Comment Tybert prit les soudées de Renart,
Tout en chevauchant, Renard avise, au beau milieu de l'ornière qui bordait le bois, un fort collet
tendu dans une souche de chêne entr'ouverte. Comme il prenait garde à tout, il l'esquiva ; nais l'espoir lui sourit de voir Tybert moins heureux. Il s'approche de son nouvel homme d'armes et
lui jetant un ris :
- Je voudrais bien, mon cher Tybert, lui dit-il, éprouver
la force et l'agilité de votre cheval : sans doute on peut le recevoir dans les montres, mais je voudrai en être sûr. Voyez-vous cette ligne étroite qui longe le bois : élancez-vous
bride abattue droit devant vous ; l'épreuve sera décisive.
- Volontiers,
répond Tybert, qui soudain prend son élan et galope.
Mais arrivé devant le collet, il le reconnaît à temps recule de deux pas et passe rapidement à côté. Renard le suivit des yeux.
-Ah ! Tybert, votre cheval bronche, il ne garde pas la voie. Arrêtez-vous, et
recommençons !
Tybert, qui ne doutait plus de la trahison, ne fait pas de
difficulté. Il reprend du champ, pique des deux, arrive une seconde fois devant le collet, et saute une seconde fois par-dessus avec la même légèreté. Renard comprend que sa malice est
découverte ; mais sans se déconcerter :
- Vraiment, Tybert, j'avais trop
bien jugé de votre cheval : il vaut moins que je ne pensais ; il se cabre, il se détourne, il ne sera pas reçu par le maréchal de mon ost, et vous n'en tirerez pas un grand prix.
Tybert s'excuse du mieux qu'il peut ; mais pendant qu'il offre de faire un troisième essai, voilà deux mâtins qui accourent à toutes jambes et donnent des voix en apercevant Renard.

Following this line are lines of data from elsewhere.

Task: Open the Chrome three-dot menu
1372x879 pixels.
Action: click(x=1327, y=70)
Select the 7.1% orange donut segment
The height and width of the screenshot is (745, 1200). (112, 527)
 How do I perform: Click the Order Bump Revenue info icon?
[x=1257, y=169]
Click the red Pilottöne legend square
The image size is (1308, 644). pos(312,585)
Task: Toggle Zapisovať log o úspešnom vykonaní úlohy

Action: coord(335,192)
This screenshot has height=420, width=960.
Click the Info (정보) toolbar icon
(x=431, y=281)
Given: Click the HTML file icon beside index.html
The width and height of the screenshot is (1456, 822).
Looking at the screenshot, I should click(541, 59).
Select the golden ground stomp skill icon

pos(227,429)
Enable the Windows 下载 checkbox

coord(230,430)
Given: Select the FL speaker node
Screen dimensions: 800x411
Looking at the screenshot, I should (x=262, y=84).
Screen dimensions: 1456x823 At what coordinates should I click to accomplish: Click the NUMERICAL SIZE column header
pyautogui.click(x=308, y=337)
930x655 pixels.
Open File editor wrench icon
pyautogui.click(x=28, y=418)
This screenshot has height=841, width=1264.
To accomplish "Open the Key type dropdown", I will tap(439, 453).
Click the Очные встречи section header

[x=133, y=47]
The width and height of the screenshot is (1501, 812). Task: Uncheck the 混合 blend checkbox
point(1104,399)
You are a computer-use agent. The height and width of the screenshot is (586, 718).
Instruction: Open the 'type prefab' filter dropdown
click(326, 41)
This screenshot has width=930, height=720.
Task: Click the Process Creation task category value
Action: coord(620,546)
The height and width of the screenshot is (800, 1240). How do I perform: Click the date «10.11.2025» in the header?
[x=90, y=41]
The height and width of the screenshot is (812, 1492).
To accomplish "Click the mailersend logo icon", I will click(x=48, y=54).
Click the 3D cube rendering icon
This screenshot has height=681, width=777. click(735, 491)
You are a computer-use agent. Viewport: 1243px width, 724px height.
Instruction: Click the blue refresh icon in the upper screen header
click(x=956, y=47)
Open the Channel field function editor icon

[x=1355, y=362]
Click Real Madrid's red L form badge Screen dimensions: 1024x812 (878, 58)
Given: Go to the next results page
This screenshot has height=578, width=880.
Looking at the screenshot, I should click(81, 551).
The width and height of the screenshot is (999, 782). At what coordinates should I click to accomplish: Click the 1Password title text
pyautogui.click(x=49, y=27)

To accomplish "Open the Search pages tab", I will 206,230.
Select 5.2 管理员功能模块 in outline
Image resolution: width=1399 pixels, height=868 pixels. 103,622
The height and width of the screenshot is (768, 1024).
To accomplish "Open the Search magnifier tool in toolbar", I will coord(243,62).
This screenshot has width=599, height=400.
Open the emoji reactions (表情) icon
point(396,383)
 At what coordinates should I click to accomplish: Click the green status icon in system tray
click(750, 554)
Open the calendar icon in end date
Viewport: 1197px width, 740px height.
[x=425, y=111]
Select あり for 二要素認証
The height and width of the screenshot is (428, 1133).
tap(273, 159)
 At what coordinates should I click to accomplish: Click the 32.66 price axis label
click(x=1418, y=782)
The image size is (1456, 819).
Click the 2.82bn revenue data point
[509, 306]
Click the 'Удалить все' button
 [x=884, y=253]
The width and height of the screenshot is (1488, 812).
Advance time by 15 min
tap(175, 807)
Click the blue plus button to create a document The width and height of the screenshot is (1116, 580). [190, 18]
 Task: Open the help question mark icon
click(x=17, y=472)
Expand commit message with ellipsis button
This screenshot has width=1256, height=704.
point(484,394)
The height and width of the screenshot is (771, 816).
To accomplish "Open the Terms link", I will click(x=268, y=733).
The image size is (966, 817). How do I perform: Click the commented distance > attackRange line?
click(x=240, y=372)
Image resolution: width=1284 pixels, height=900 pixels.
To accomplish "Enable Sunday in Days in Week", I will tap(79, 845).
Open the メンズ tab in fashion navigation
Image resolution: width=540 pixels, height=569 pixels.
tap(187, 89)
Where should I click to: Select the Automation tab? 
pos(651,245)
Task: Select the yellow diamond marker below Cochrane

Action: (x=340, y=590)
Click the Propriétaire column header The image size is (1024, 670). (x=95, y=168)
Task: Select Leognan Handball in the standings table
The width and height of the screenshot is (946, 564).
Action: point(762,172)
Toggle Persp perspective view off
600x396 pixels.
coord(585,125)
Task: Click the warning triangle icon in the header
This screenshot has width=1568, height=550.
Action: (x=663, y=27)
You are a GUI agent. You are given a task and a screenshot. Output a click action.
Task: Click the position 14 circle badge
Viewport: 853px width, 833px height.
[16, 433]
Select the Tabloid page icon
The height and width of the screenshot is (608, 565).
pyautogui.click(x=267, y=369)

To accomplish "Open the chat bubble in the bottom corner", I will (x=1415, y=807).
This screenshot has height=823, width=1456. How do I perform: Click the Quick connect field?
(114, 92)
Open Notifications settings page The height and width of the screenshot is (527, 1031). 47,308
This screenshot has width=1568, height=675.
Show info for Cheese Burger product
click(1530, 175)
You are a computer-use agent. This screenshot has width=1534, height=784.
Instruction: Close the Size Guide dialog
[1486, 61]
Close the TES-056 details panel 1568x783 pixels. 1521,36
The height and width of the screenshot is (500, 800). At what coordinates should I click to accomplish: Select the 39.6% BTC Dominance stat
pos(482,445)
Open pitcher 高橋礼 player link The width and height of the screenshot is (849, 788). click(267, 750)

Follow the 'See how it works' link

Celui-ci, dans son trouble, oublie le collet dont il se rapproche pour se perdre dans le bois ; mais Tybert, moins effrayé, saisit l'occasion, et simulant une égale terreur, se jette sur
Renard qui, pour se retenir, avance le pied gauche justement sur le collet. La clef qui tendait le piége tombe, la large fente se referme, et c'est messire Renard qui se trouve pris. Voilà Tybert
au comble de ses voeux ; car il croit être bien sûr que son compagnon ne s'en tirera pas :
- Demeurez, lui dit-il ; demeurez, mon seigneur Renard ; ne vous inquiétez pas de moi, je saurai me réfugier en
lieu sûr. Mais ne l'oubliez pas une autre fois : à trompeur, trompeur et demi ; ce n'est pas à Tybert que Renard doit se prendre.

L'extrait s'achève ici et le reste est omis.